For the purposes of 104 CMR 30.04(7)(a) through (d), the facility director or designee shall be deemed to have such authority if, within 30 days of requesting such authority in writing, the patient or legally authorized representative has not responded to such request so long as the facility director or designee has documented that the patient or other person has received such request and so long as the facility has taken reasonable steps to assist the patient or other person to understand the nature of the request.

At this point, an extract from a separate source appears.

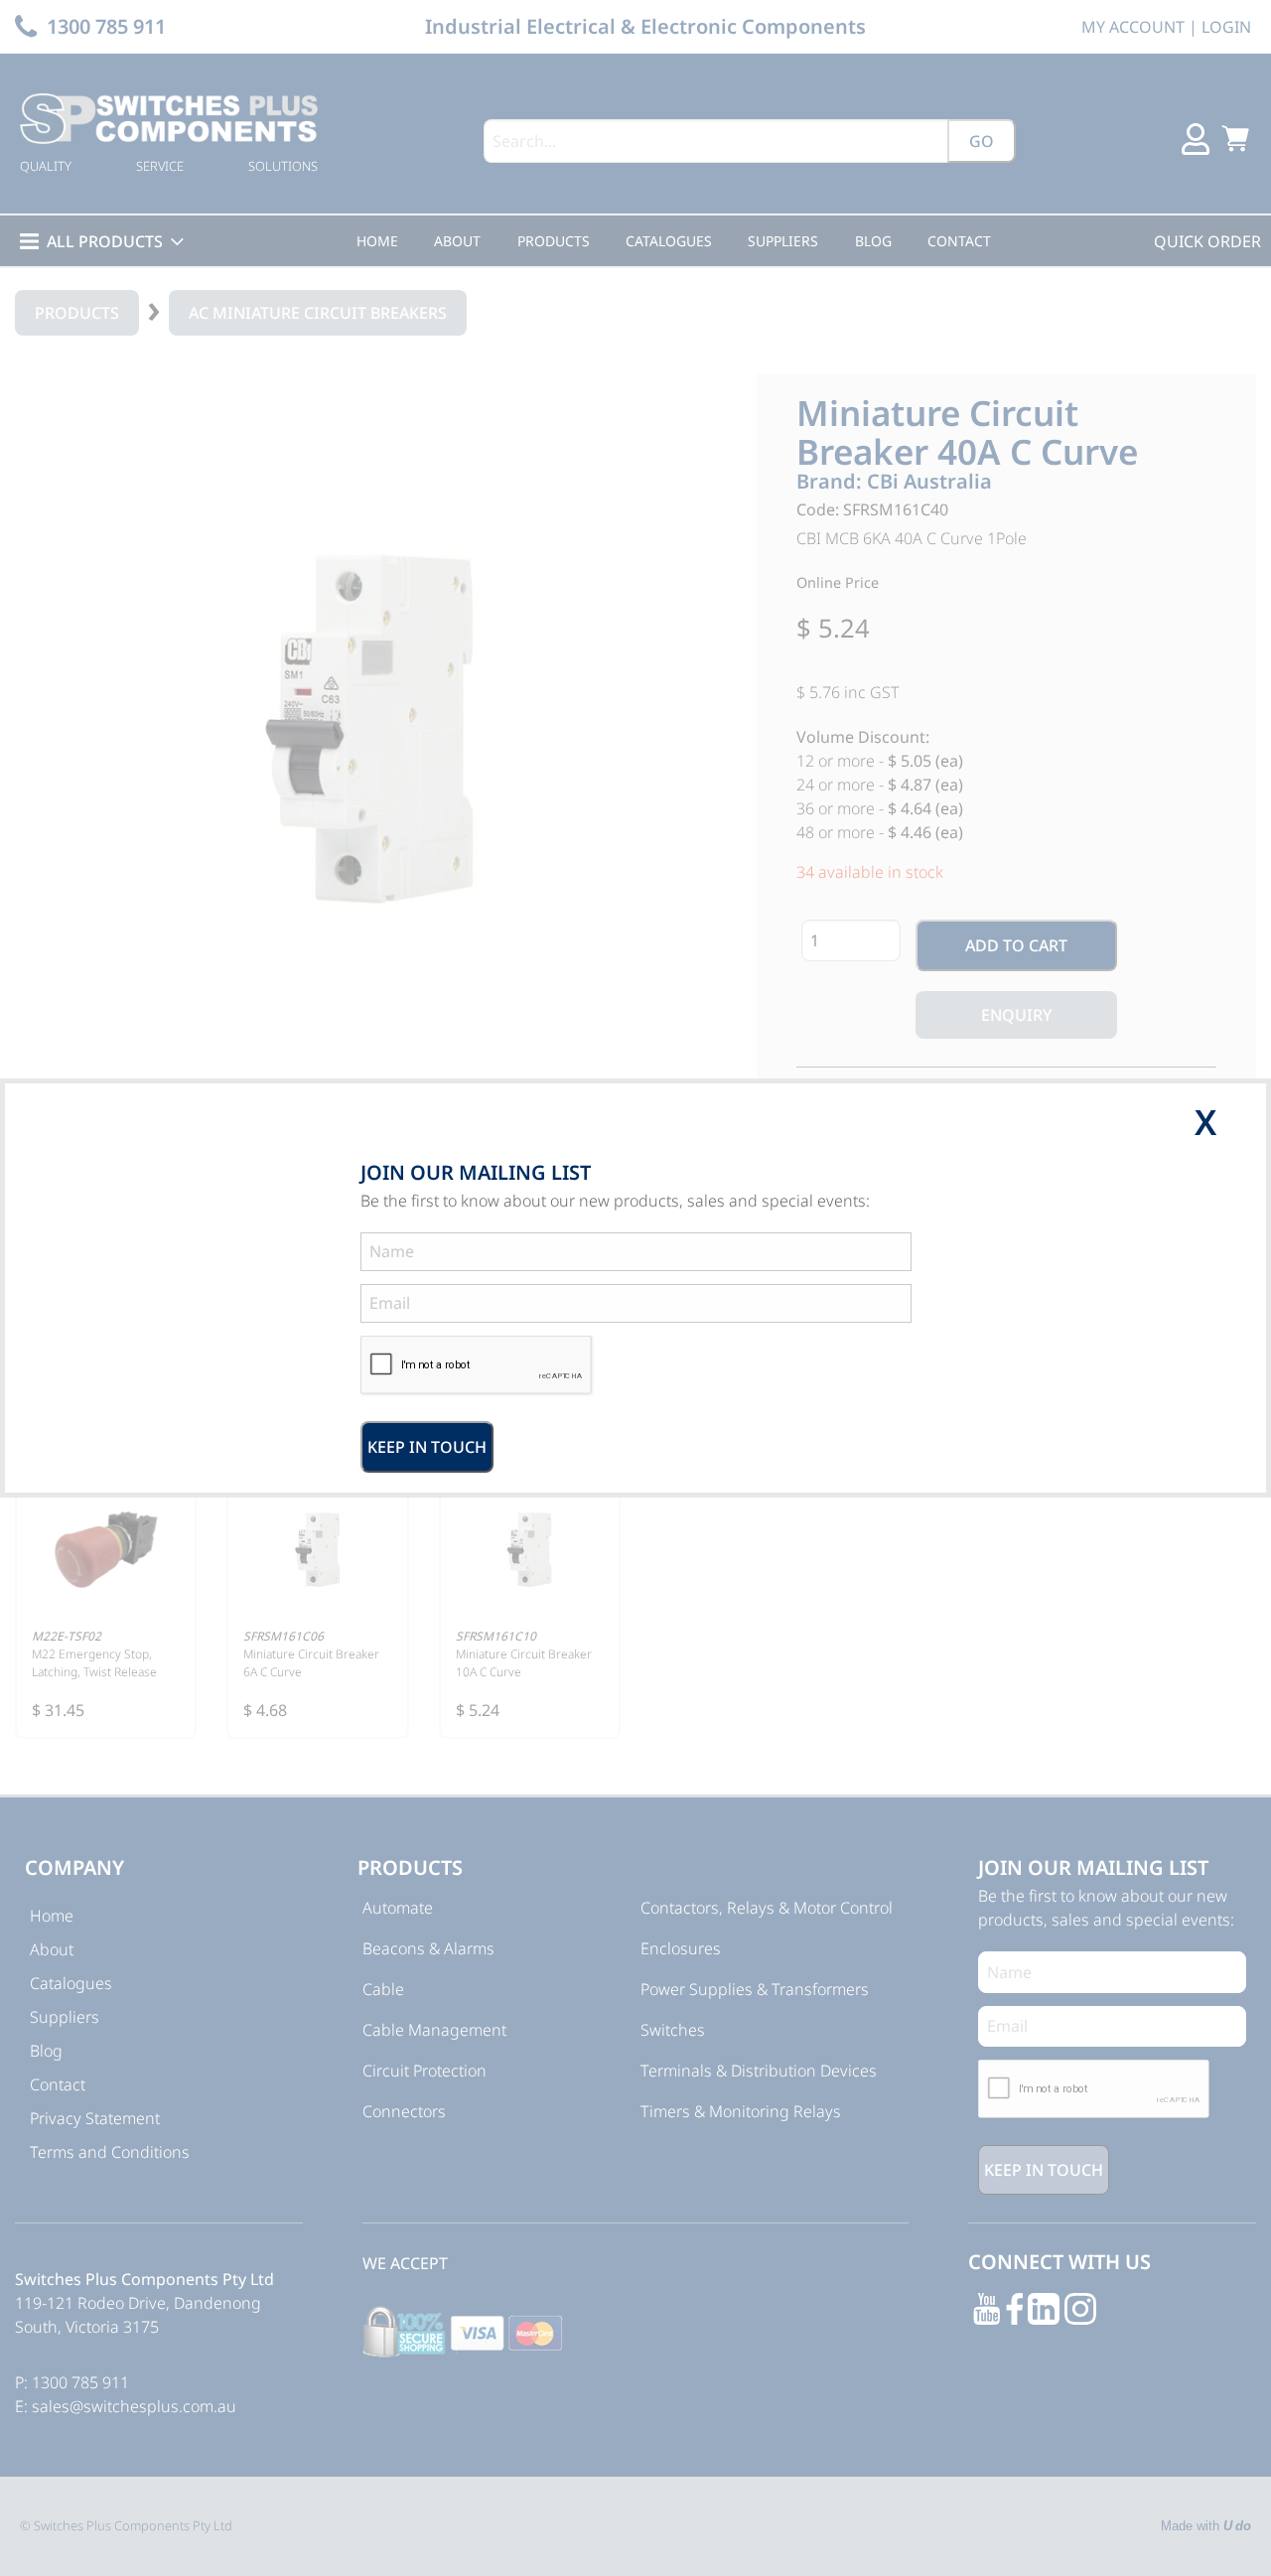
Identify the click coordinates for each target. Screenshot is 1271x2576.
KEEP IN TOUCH (427, 1447)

(8)Appeal of Charges. Within 21 days after issuance of a bill, a patient, client, his or her legally authorized representative, or fee payer(s) may appeal the charge by notifying the Commissioner in writing. The notice must state what is being appealed and the basis for the appeal as provided in 104 CMR 30.04(8)(b). The Commissioner may accept an appeal after 21 days for good cause.
(a)General Provisions.
1. To the extent possible, disagreements concerning a charge of a patient, client or fee payer should be resolved informally with the Area Director or designee prior to utilizing this appeal mechanism.
2. This appeal process has been established to comply with the State Comptroller's Office's requirements concerning debt collection, which are set out at 815 CMR 9.00: Debt Collection and Intercept.
(b)Grounds for Appeal. Grounds for appealing a charge shall be limited to the following:
1. Whether the client or patient, in fact, received the service for which he or she or the fee payer is billed;
2. Misidentification of the fee payer; or
3. Whether the amount billed was calculated in accordance with the Department's policy for reducing charges.

The rate that the Department charges for its services is not subject to appeal.

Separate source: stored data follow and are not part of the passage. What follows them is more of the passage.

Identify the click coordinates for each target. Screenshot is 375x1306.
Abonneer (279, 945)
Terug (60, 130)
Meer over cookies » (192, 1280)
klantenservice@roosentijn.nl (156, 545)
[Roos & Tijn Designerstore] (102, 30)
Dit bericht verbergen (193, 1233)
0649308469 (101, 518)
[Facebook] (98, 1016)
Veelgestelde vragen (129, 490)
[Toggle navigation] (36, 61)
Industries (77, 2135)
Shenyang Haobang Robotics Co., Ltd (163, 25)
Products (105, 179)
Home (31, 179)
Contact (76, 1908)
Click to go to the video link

(c) The Commissioner or designee shall hear the appeal within 30 days of receipt of the appeal. The appellant shall be given an opportunity to present oral or written statements relevant to the charge, to question a representative of the Department concerning the charge, and to have a representative, if any, present. Such a proceeding shall not be an adjudicatory proceeding within the meaning of M.G.L. c. 30A. The standard of proof on all issues shall be a preponderance of the evidence and the burden of proof shall be on the appellant. The Commissioner shall make a decision within 30 days of hearing the case and shall notify in writing the appellant stating the reason for such decision. The decision of the Commissioner is final.

104 CMR, § 30.04

Amended by Mass Register Issue 1359, eff. 2/23/2018.
Amended by Mass Register Issue 1384, eff. 2/8/2019.